Additional Information
Please carefully read the information outlined below and initial each point to indicate that you understand and agree to what is outlined in this document. Please contact the LK Institute regarding any questions or matters that require clarification. Further, you acknowledge that you have had significant time to review this document before signing it.
-I understand that a Certificate of Completion will be issued to all participants who satisfactorily complete the entire training and required consultation. Lauren Kiser is a Licensed Professional Counselor, Certified Eating Disorder Specialist Supervisor, EMDRIA Approved Consultant, Certified EMDR Therapist, PhD.
-I understand that this experiential training is intended to prepare clinicians to apply EMDR for clinical purposes only and will not qualify the participant to train others in EMDR. I understand that attempts to use any of the copyrighted training material to train others in EMDR without meeting the standards as defined by the EMDR International Association would present a violation of professional ethics and standards.
-Beginning December 22, 2022, EMDRIA requires that participants who begin the EMDR training must complete the entire training (including the 10 hours of follow- up consultation) within 12 months from their initial start date unless there are extraordinary circumstances. I understand and acknowledge that I must complete the entire EMDR Basic Training (including the 10 hours of follow- up consultation) within 12 months from the initial start date unless there are extraordinary circumstances communicated with and approved by the LK Institute training team, in coordination with EMDRIA.
-I understand and acknowledge that any EMDR-related products that might be available for purchase at the training (e.g. Theratappers, essential oils) are non- refundable given that there is no clear defect with the product. No returns or exchanges are permitted.
-I understand and acknowledge that, should I attend in- person, there may be complimentary snacks and refreshments provided at the training each day. These items might contain allergens such as eggs, dairy, wheat, and may not be made in a nut-free kitchen. Though the majority of refreshments are produced in commercial kitchens, some food products might be prepared in a home kitchen that is not inspected by the Department of Health Services or a local health department. I understand and acknowledge that consumption of any complimentary snacks, food, refreshments or beverages will be at my own discretion and I hereby waive any liability or responsibility to the EMDR Training Staff and Facilitator if I am to experience an adverse reaction related to product consumption.

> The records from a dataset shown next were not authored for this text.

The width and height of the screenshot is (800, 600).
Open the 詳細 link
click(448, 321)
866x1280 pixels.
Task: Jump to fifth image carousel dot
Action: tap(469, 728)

-I understand that this advanced training qualifies for 40 NBCC hours. I acknowledge that participants interested in receiving the CE credit hours may purchase those at an additional cost of $250. Participants may request further information regarding CE credit hours purchase at [email protected]. LK Institute has been approved by NBCC as an Approved Continuing Education Provider, ACEP No. 7464. Programs that do not qualify for NBCC credit are clearly identified. LK Institute is solely responsible for all aspects of the programs.
-I understand participants must attend the training in full to receive the continuing education credits. Participants will not receive partial credit for partial attendance.
-I understand that the EMDR Training Fee is non-refundable. The fee for this training is $1475.
-I also understand that I am responsible to read, understand, and agree to the EMDR Basic Training Participation Agreement before submitting this registration form. I hereby state that I have read, understand and agree to the guidelines outlined in this document.